Series of graph and tree algorithms coded in C++. Throughout this file, |V| will denote the amount of vertex of the graph and |E| the amount of edges.
This is a search algorithm for graphs (directed or undirected). Applicability: None. As it name suggests, given an initial vertex it explores the first path it encounters in full depth before moving to the next. This is the opposite of what BFS does. Complexity: O(|V|+|E|), each edges is visited only once.
This is again a search algorithm for graphs (directed or undirected). Applicability: None. Given an initial vertex, the algorithm explores the different paths from it in a layered search, that is it starts all possible paths and updates each path sequentially, in layers. Complexity: O(|V|+|E|), each edges is visited only once.
This is an algorithm to find the path from a source to a given destination with minimum cost, easily adaptable for maximum cost. Applicability: all edges capacities have to be positive. It is again based on a heuristic approach to construct the shortest path by updating the path with the lightest edge every time. This works as the edge capacities are all positive, it is impossible to do better by passing through a heavier edge. Complexity: O(|E|·log|V|) as a priority queue is used to select the lightest edge at every iteration.
This is an algorithm to find shortest path with edge capacities being integer, not necessarily positive. Applicability: there should be no negative cycles in the graph. It is ia constructive algorithm, at each iteration we find the first i steps of the shortest path. As it can have at most |V|-1 edges, we will have found it in those iterations. Complexity: O(|V|·|E|), as we go through all edges |V|-1 times.
Given an directed acyclic graph (DAG), this algorithm finds an order of vertices to traverse it without going back on vertices, passing by all of them exactly once. Applicability: Graph must be a DAG. Complexity: O(|V|+|E|), as we use DFS and information on the order of traversal to obtain our topological sort.
A strongly connected component is a subgraph where for any pair of vertices there exists a path between them. The goal of the algorithm is to find the amount of SCC, as well as their composition. Applicability: None. We wish to find a sink SCC, that is one from which a DFS algorithm would reveal exactly the vertices from the SCC. To do so, we find a source SCC from the reverse graph, which is a sink SCC from the graph. From there, we use DFS and connected components to find the SCC one by one. Complexity: O(|V|+|E|), as we can reverse the graph in linear time, use DFS to find the sink SCC and the connected components algorithm is linear.
This is an algorithm to solve a maxflow problem, that is to maximize the amount of flow through edges whilst respecting the following constraints: -> For every vertex except the source and sink, the flow going in is equal to the flow going out. -> For every edge, the flow does not exceed its capacity. The algorithm is based on a relaxation of the problem that gets increasingly better until it reaches the optimum.

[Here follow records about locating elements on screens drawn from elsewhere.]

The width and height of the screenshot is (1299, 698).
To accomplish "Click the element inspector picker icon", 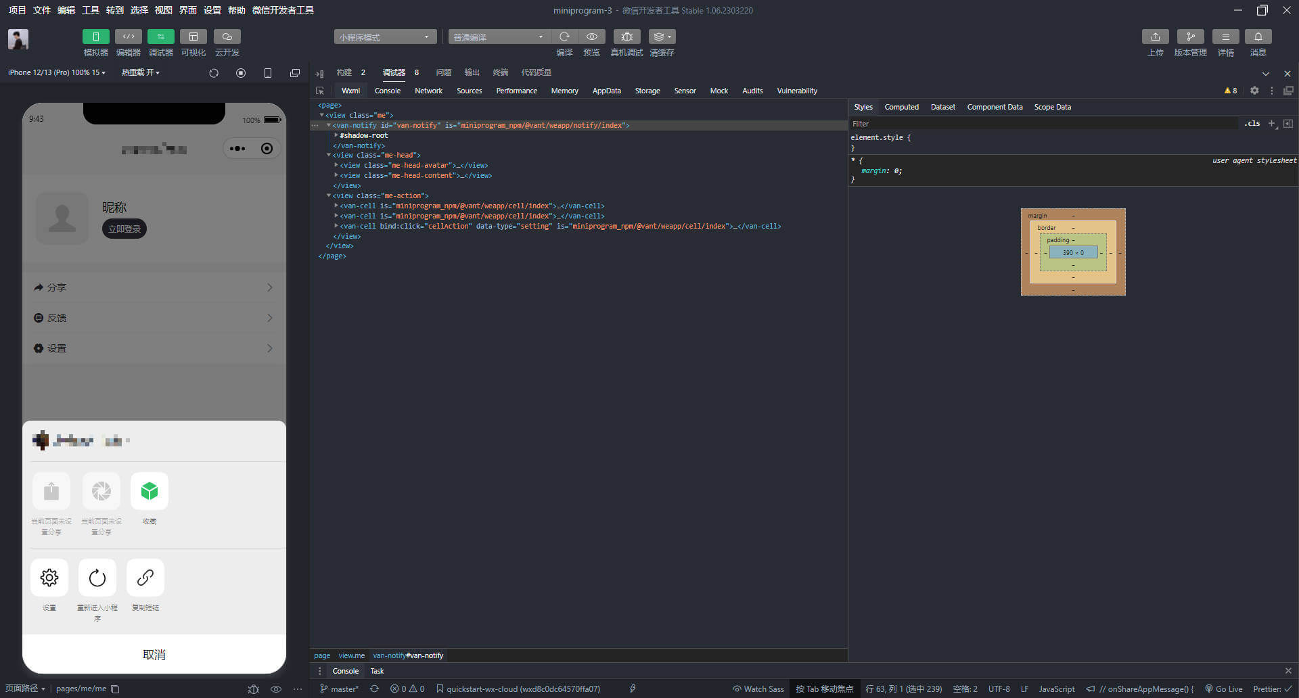I will (x=320, y=91).
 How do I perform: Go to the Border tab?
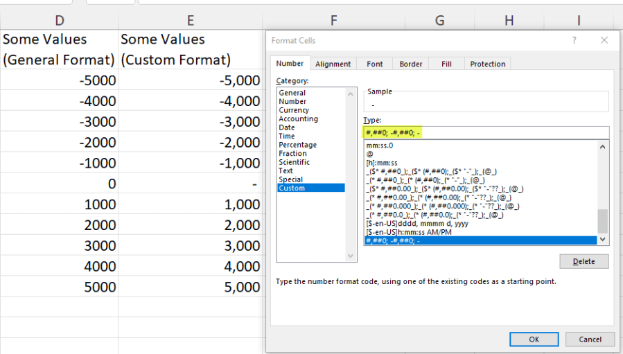pyautogui.click(x=411, y=64)
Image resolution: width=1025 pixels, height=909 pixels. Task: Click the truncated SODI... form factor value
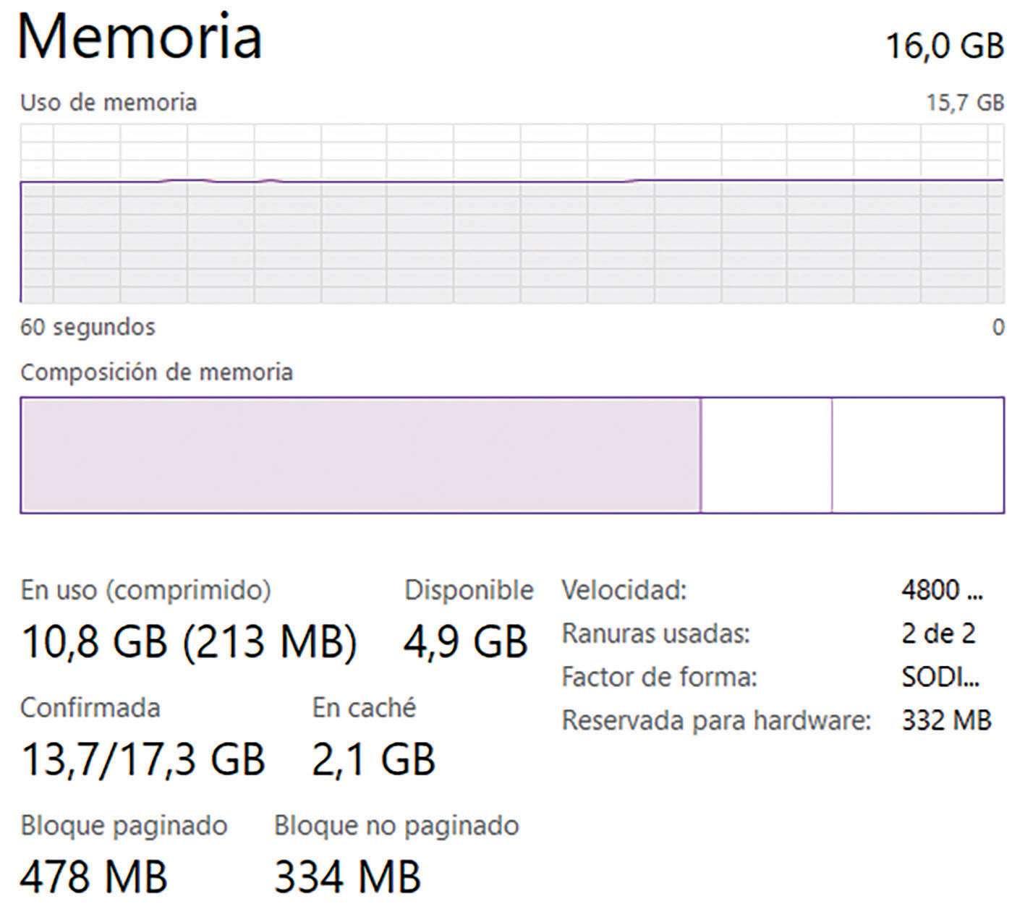pyautogui.click(x=940, y=678)
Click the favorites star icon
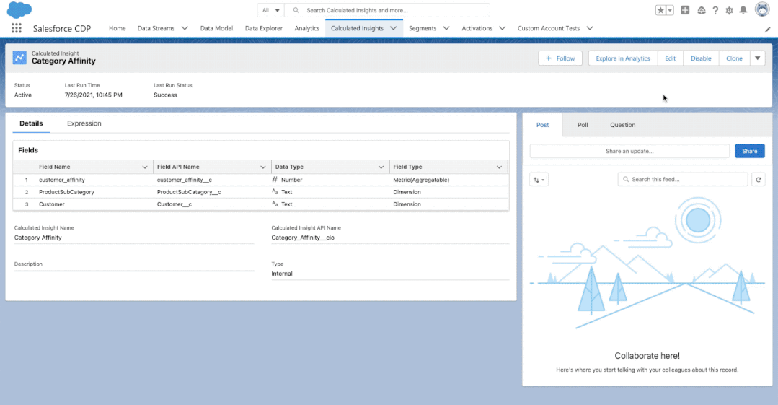Screen dimensions: 778x405 coord(660,10)
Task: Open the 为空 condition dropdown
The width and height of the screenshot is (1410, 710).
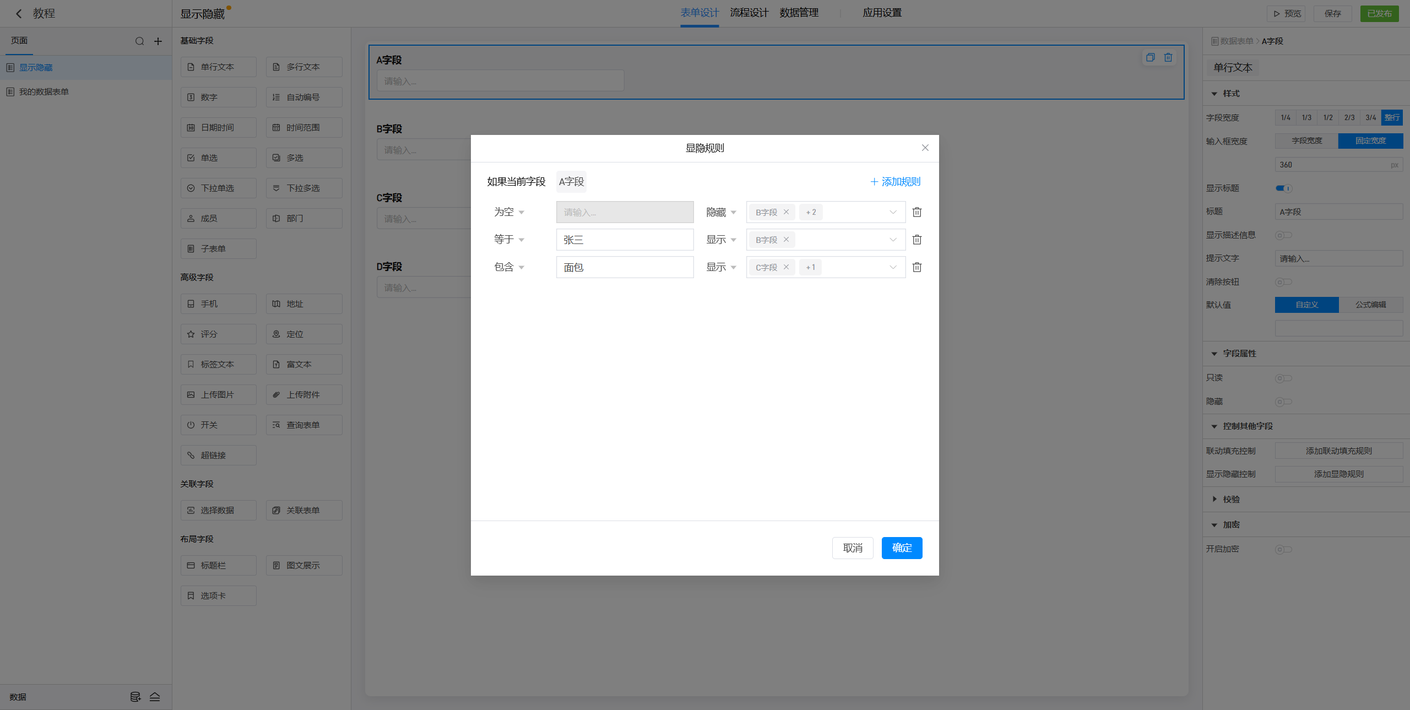Action: click(x=509, y=212)
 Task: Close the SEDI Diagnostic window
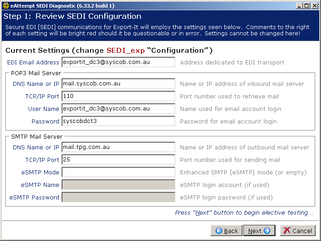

It can also be used to find the mincut, which is the dual problem of the maxflow. Complexity: Depends on the implementation, the given one is O(|V|·|E|^2) as BFS is usedn to find the path with fewest edges.
This algorithm finds a Minimum spanning tree from a weighted directed graph, that is a generating tree that minimizes the sum of weights of its edges. It does so by selecting at each iteration the lightest edge possible to add while preserving the tree property, thus allowing the weight to be minimal at every iteration of the tree we are building. Applicability: None. Complexity: O(|E|log|V|), as we create a priority queue to select the lightest edge and in the worst case all edges are inside, thus having |E| insertions on a queue of |E| elements. Therefore having complexity O(|E|log|E|) that simplifies to O(|E|log|V|) as |E|<=|V|^2.
This algorithm returns whether the given directed graph has a cycle or not. It does so by performing a dfs and checking if the node that is being visited has been visited once before or not. Applicability: None. Complexity: O(|V|+|E|) for the dfs.